Keeping every word and mark, copy all of the data.

*** Records shown

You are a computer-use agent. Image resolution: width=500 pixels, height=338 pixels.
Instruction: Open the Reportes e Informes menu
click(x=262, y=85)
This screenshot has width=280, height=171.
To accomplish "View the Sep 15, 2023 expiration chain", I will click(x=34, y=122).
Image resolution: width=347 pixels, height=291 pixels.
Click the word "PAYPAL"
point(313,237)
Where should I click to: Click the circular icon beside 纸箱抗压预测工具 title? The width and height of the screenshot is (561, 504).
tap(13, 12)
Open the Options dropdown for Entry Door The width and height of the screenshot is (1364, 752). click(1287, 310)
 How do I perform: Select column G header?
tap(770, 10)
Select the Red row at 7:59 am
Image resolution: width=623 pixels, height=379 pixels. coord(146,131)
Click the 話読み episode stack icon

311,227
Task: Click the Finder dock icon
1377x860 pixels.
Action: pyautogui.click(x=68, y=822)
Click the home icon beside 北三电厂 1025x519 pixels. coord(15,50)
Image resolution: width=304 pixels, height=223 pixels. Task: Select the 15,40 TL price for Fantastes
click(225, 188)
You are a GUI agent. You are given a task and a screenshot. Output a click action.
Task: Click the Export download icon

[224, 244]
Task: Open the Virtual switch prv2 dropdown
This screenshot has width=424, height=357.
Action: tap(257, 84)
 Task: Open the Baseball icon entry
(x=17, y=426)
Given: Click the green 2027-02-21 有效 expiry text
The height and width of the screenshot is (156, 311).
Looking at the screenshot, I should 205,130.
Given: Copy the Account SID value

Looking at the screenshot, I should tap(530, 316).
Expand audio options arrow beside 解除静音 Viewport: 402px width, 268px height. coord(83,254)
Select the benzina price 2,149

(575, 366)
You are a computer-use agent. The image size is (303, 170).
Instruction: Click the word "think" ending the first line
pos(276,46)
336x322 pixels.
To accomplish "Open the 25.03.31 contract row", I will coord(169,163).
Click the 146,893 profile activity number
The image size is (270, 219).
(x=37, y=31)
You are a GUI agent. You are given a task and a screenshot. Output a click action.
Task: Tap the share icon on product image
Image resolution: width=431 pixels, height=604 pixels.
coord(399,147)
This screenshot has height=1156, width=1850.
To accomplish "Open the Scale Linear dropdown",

******

● Exercise output
You are a computer-use agent. Image resolution: width=500 pixels, height=338 pixels.
Instruction: Open the Reportes e Informes menu
click(x=262, y=85)
This screenshot has width=280, height=171.
To accomplish "View the Sep 15, 2023 expiration chain", I will click(x=34, y=122).
Image resolution: width=347 pixels, height=291 pixels.
Click the word "PAYPAL"
point(313,237)
Where should I click to: Click the circular icon beside 纸箱抗压预测工具 title? The width and height of the screenshot is (561, 504).
tap(13, 12)
Open the Options dropdown for Entry Door The width and height of the screenshot is (1364, 752). click(1287, 310)
 How do I perform: Select column G header?
tap(770, 10)
Select the Red row at 7:59 am
Image resolution: width=623 pixels, height=379 pixels. coord(146,131)
Click the 話読み episode stack icon

311,227
Task: Click the Finder dock icon
1377x860 pixels.
Action: pyautogui.click(x=68, y=822)
Click the home icon beside 北三电厂 1025x519 pixels. coord(15,50)
Image resolution: width=304 pixels, height=223 pixels. Task: Select the 15,40 TL price for Fantastes
click(225, 188)
You are a GUI agent. You are given a task and a screenshot. Output a click action.
Task: Click the Export download icon

[224, 244]
Task: Open the Virtual switch prv2 dropdown
This screenshot has width=424, height=357.
Action: tap(257, 84)
 Task: Open the Baseball icon entry
(x=17, y=426)
Given: Click the green 2027-02-21 有效 expiry text
The height and width of the screenshot is (156, 311).
Looking at the screenshot, I should 205,130.
Given: Copy the Account SID value

Looking at the screenshot, I should tap(530, 316).
Expand audio options arrow beside 解除静音 Viewport: 402px width, 268px height. coord(83,254)
Select the benzina price 2,149

(575, 366)
You are a computer-use agent. The image size is (303, 170).
Instruction: Click the word "think" ending the first line
pos(276,46)
336x322 pixels.
To accomplish "Open the 25.03.31 contract row", I will coord(169,163).
Click the 146,893 profile activity number
The image size is (270, 219).
(x=37, y=31)
You are a GUI agent. You are given a task and a screenshot. Output a click action.
Task: Tap the share icon on product image
Image resolution: width=431 pixels, height=604 pixels.
coord(399,147)
This screenshot has height=1156, width=1850.
To accomplish "Open the Scale Linear dropdown",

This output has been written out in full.